Ist ein Hundeführerschein sinnvoll? Hundetrainerin beantwortet die wichtigsten Fragen

28.4.2020, 13:44 Uhr
Ist ein Hundeführerschein sinnvoll? Hundetrainerin beantwortet die wichtigsten Fragen

© Sebastian Kahnert/dpa

Frau Wachter, was genau ist denn ein Hundeführerschein?

Nadine Wachter: Der Hundeführerschein ist ein Dokument, das dem Hundehalter offiziell bestätigt, dass er seinen Hund sicher im Alltag führen kann, ohne dass der Hund eine Gefahr für sich oder andere darstellt.

Muss ein Hundehalter dafür zwingend eine Prüfung ablegen?

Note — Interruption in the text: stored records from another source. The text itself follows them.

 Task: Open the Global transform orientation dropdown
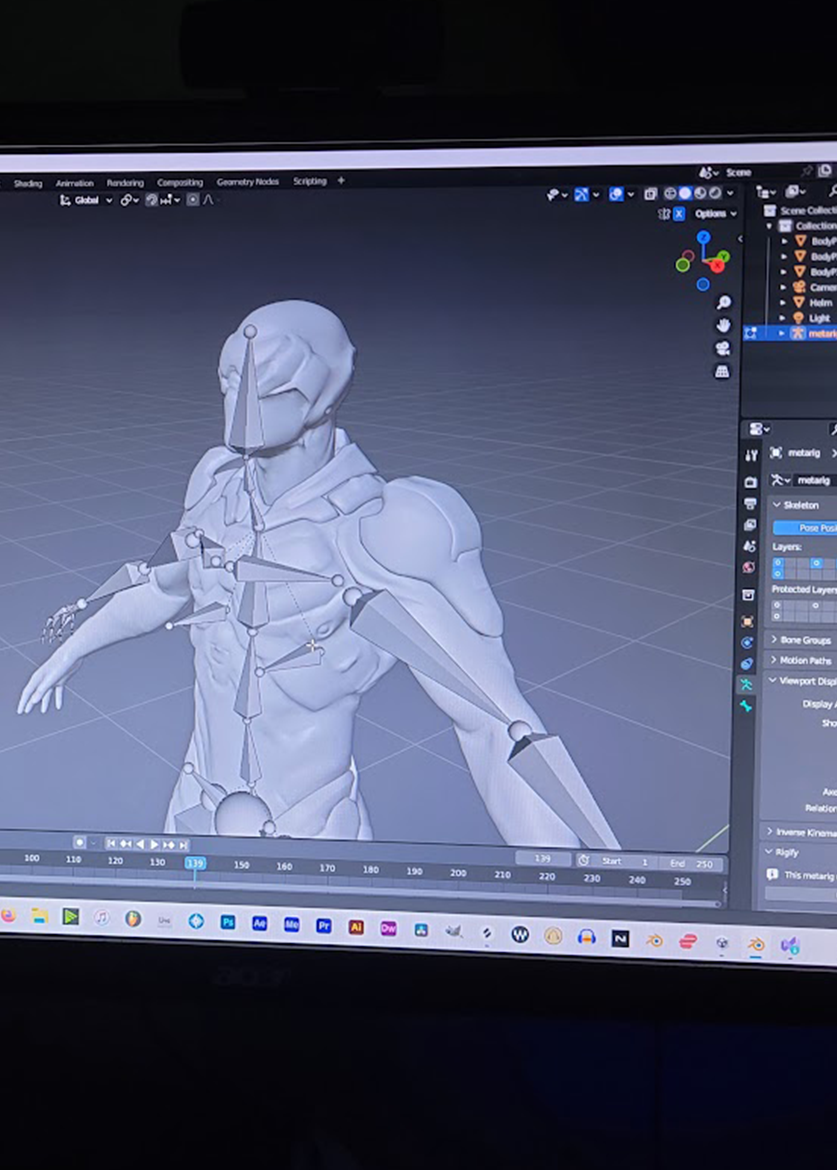point(87,200)

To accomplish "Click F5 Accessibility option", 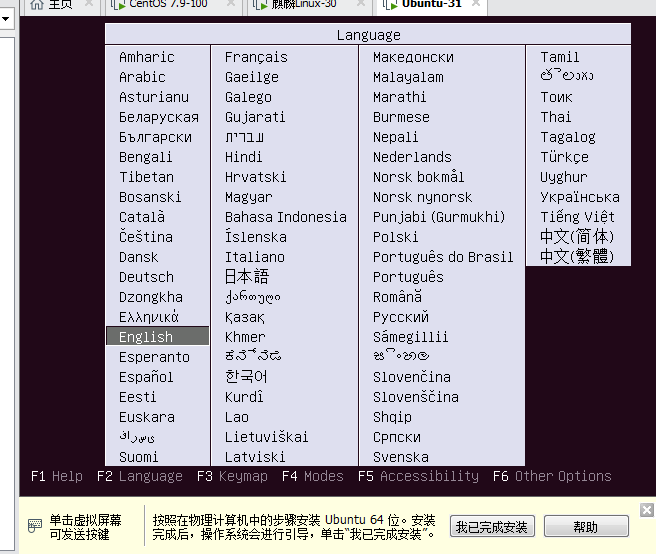I will [418, 476].
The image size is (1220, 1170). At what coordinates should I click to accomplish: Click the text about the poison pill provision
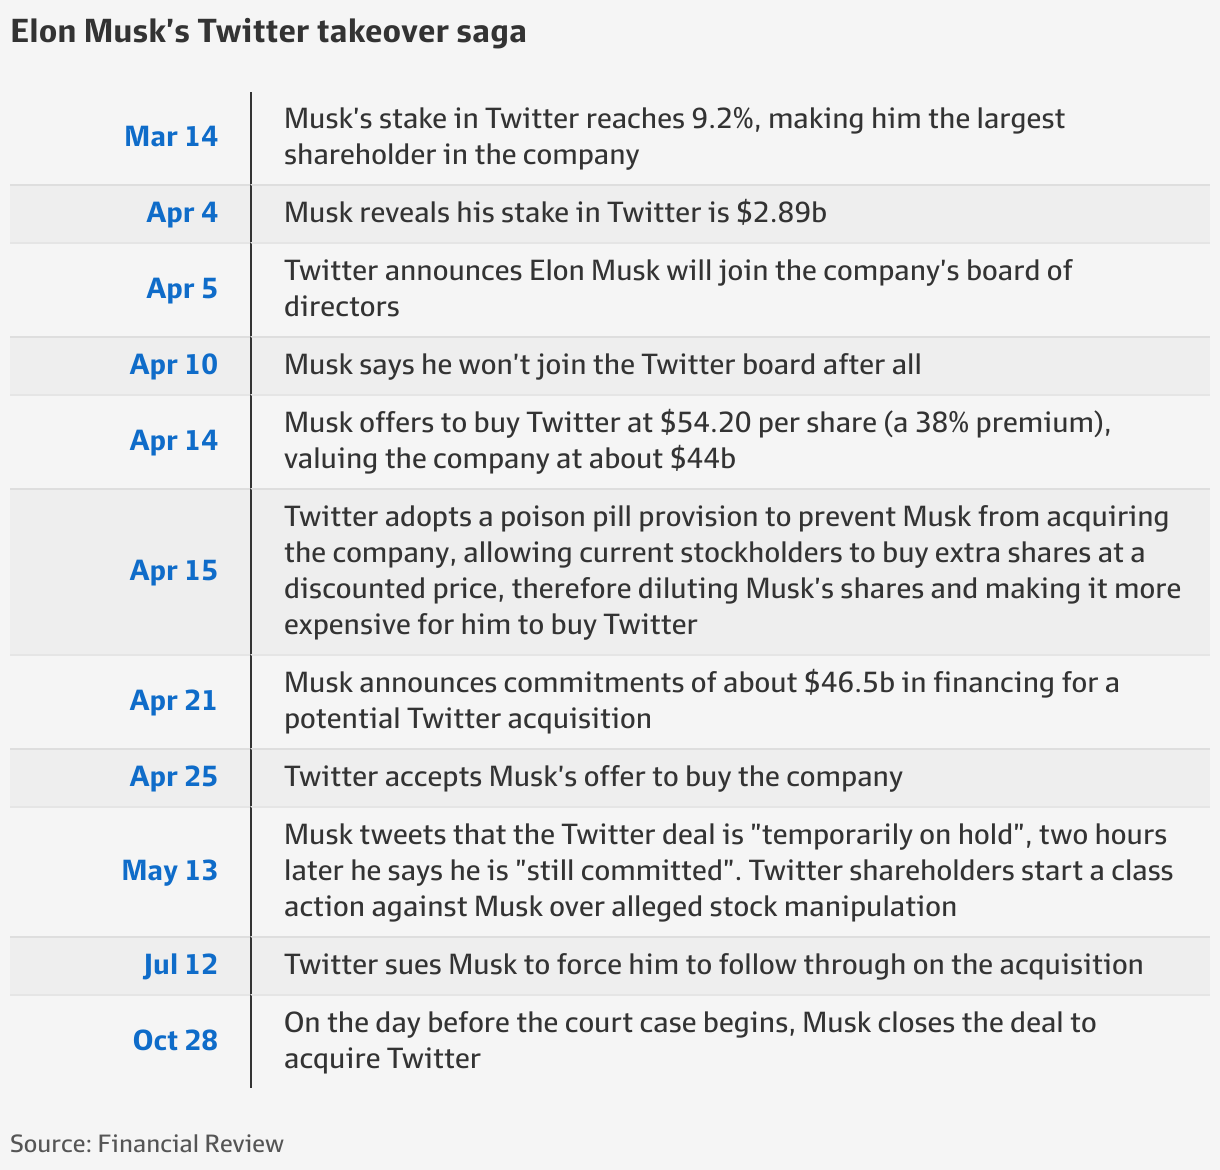(733, 570)
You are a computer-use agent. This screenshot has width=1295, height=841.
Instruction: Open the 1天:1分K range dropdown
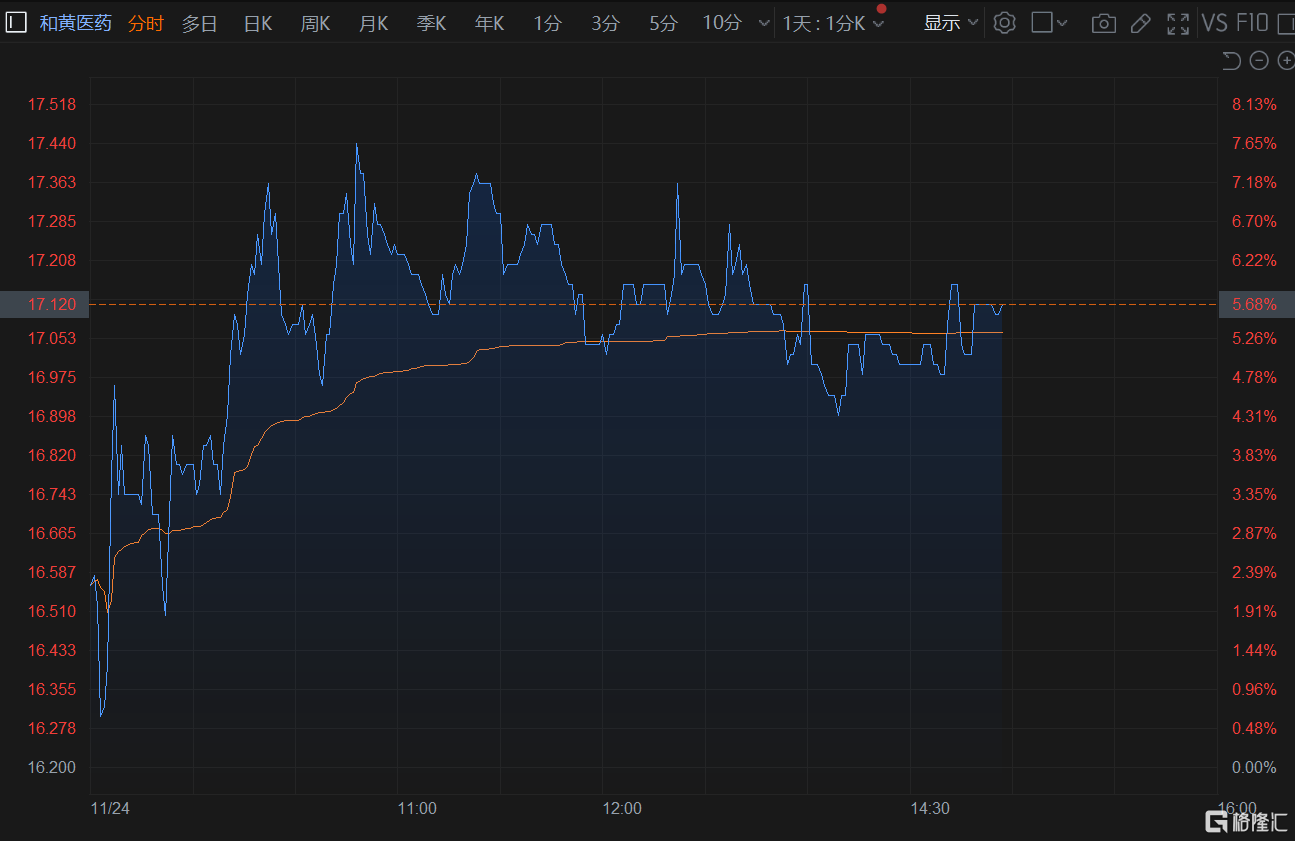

Wachter: Nein, in Deutschland gilt noch keine bundesweite Pflicht für das Ablegen der Hundeführerscheinprüfung. Jedes Bundesland handhabt dies sehr individuell. So verlangen einige den Hundeführerschein für alle Hunde, mache Bundesländer beziehen sich hierbei aber lediglich auf Listenhunde der Kategorien 1 oder 2. Wann und ob es eine Gleichschaltung gibt, ist derzeit aber unklar. Auch beispielsweise Österreich, die Schweiz oder Frankreich verfahren sehr unterschiedlich und haben keine einheitliche Regelung mit Deutschland oder weiteren Ländern.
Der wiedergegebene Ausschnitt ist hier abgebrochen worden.